Hardy reported a net operating loss of $8 million in the first quarter on net written premiums of $55 million and a combined ratio of 105.5%. Excluding catastrophes and development, the ratio was 104.1% as compared with 105.8% in last year's fourth quarter. Hardy's first quarter loss ratios, x cats and development, was 47.3%, 4.1 points better than last year's fourth quarter.

With that, I will turn it over to Craig. Craig?

D. Craig Mense

Thanks, Tom. Good morning, everyone. First quarter net operating income was $231 million and operating return on equity of 8%. Operating income available to common shareholders was $0.86 per share. Our overall financial results were solid driven by strong investment income and improved margins across all our businesses, including our Life & Group runoff business.

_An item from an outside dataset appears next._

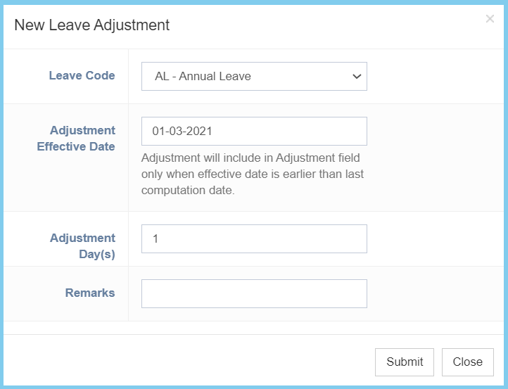Focus the empty Remarks field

We are encouraged by the first quarter rate increases and margin improvement, as well as continued net written premium growth in our core P&C business. We continue to emphasize growth in targeted segments where we have specialized expertise and underwriting claim and risk control. Our core P&C operations produced first quarter net operating income of $257 million on a par with some of our best recent quarters.

Rate increases, steady retention and disciplined expense management were the key drivers of margin improvement in our Specialty and Commercial segments. The presentation slide we posted on our website for the first time provide some additional perspective on our rate and retention trends.

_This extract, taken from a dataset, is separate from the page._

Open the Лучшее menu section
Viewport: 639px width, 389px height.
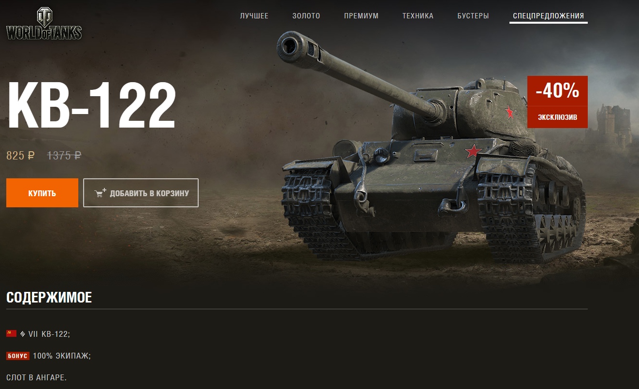click(x=254, y=16)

In Specialty, we are driving rate increases across the portfolio. As you can see on Slide 8 of those -- of that additional information, not only are the increases improving over time, but our most aggressive rate actions are in lines where loss trends have pressure on margins, such as private company management liability and lawyers professional liability. As for Commercial, Slide 10 shows rate and retention trends that reflect our disciplined risk selection. As Tom mentioned, small business and middle market reached double-digit rate increases in the current quarter. Our underwriting expense ratio improvement from year end reflects the growth in earned premium, coupled with a lower level of spend after adjusting for the addition of Hardy. Sustaining this improvement will be a major focus for us this year.

Beyond a very active approach to managing the portfolio, the first quarter results of our core P&C businesses continue to reflect our sustained disciplined reserving practices. We had a modest amount of favorable prior year loss development on a par with last year's first quarter.

In our Non-Core Life & Group segment, improved results were attributable to favorable experience in our long-term care business, driven by improved morbidity and persistency. We did benefit from favorable mortality results this quarter across all of the Life Group businesses. While the results were welcomed, we do not think they reflect a longer-term trend at this time. We continue to actively manage our runoff business for improved operational effectiveness. In addition, we continue to evaluate the pricing on our long-term care business and seek rate increases where appropriate.

Our Corporate segment, which primarily includes corporate expenses, reported a $26 million first quarter net operating loss consistent with the prior year's first quarter. We believe our first quarter results reflect our progress, as well as our potential to further improve our earnings power. Meanwhile, we continue to build on our balance sheet's financial strength and stability.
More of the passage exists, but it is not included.